Shares of Japanese Semiconductor Equipment Maker Kokusai Electric Soar on Tokyo Stock Exchange
Shares of Japanese semiconductor equipment maker Kokusai Electric had a strong debut on the Tokyo Stock Exchange on Wednesday. The stock reached a high of 2,431 yen ($16.22) per share during the trading day, which is 32% higher than the IPO price of 1,840 yen. The initial public offering saw approximately 58.8 million shares sold, raising a total of 108 billion yen and valuing Kokusai at around 424 billion yen. This is Japan’s largest listing since SoftBank’s 2.4 trillion yen listing in December 2018, according to the Japan Times.
Kokusai Electric is a spin-off from Hitachi Kokusai Electric, a subsidiary of Japanese multinational electronics company Hitachi. It was acquired by American private equity firm KKR in 2018 for $2.2 billion.
Expert Opinion on Kokusai Electric’s Stock Performance
However, Mio Kato, founder of research firm Lightstream Research, expressed surprise at the stock’s price move, stating that a 10% increase would have been more reasonable. Kato’s overall view of the stock is mixed, noting that while it is cheap based on historical numbers, it may not be as competitive as its rivals Tokyo Electron or Lasertec, which dominate niche markets in the semiconductor production process.
“Overall, KKR does appear to have done quite well in the deal. So it’s debatable whether they would be looking to maintain that position for a very long time.”
Mio Kato
Lightstream Research
Concerns About Kokusai Electric’s Business Segments
Kokusai’s business segments mainly focus on memory chips, which Kato believes are under pressure. He explains that applications like artificial intelligence use logic chips instead of memory chips, which are commonly used in smartphones. Kato also believes that there isn’t much new innovation in the smartphone space, so if smartphone volumes stagnate, it will put pressure on overall memory volume growth.

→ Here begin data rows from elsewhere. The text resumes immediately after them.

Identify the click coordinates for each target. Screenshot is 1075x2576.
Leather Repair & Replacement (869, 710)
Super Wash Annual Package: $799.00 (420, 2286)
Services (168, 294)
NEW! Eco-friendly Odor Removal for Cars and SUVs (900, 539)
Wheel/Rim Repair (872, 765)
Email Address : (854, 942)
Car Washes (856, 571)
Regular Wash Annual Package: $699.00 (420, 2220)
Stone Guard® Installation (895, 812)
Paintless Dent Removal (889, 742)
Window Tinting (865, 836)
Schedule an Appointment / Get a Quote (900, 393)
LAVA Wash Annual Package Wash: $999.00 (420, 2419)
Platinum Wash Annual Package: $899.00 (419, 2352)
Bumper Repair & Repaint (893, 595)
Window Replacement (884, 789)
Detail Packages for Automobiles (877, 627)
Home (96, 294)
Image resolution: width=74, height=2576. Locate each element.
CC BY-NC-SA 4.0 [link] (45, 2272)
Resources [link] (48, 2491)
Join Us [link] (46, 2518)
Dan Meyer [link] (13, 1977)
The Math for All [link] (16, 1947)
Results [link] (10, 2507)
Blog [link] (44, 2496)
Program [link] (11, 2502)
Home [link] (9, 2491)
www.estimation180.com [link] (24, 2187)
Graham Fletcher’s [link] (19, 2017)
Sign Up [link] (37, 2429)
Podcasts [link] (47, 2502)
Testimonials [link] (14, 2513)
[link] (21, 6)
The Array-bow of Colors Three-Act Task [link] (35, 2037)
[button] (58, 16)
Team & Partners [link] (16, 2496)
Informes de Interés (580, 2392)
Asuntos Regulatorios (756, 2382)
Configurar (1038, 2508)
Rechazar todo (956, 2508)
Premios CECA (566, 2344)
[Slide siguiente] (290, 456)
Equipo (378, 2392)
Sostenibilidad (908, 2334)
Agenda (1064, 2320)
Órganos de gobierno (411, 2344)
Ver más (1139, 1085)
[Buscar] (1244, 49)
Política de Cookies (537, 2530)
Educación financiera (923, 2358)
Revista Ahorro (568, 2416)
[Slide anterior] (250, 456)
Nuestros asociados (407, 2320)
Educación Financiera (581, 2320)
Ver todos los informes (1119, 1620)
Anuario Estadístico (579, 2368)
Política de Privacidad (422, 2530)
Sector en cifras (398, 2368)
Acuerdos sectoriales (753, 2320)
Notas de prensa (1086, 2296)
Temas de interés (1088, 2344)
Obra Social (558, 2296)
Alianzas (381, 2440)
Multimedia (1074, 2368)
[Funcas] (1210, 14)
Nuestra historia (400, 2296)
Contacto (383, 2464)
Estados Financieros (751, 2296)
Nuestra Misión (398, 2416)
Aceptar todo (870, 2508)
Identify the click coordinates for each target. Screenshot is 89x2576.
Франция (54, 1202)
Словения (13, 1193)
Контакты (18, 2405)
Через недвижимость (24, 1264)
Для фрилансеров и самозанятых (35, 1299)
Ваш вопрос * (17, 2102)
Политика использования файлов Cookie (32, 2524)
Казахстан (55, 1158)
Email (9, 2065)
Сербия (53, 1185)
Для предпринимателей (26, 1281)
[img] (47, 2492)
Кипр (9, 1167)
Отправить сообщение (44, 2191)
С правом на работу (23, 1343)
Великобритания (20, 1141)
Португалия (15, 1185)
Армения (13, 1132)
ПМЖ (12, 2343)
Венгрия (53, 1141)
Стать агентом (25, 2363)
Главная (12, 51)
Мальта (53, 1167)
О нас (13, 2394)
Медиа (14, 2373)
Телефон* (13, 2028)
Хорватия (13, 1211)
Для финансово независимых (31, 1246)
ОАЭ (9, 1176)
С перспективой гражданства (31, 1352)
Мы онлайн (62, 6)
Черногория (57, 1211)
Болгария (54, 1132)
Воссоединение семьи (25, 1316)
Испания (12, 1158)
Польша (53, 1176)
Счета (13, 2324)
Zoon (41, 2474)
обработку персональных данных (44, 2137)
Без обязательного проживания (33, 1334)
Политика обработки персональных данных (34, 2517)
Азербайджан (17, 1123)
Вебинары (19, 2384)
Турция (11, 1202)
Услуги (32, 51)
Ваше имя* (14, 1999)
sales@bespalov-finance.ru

Medium-Term Outlook and Potential Downsides
In the medium term, Kato suggests there could be an overhang on the share price despite the initial excitement. He points out that KKR still holds about 110 million shares after the IPO, which it could potentially sell after the 180-day lock-up period. Kato concludes by saying, “Overall, KKR does appear to have done quite well in the deal. So it’s debatable whether they would be looking to maintain that position for a very long time. If they aren’t, then potentially, when you start to look six to 12 months out, that could be a source of downside pressure on the stock.”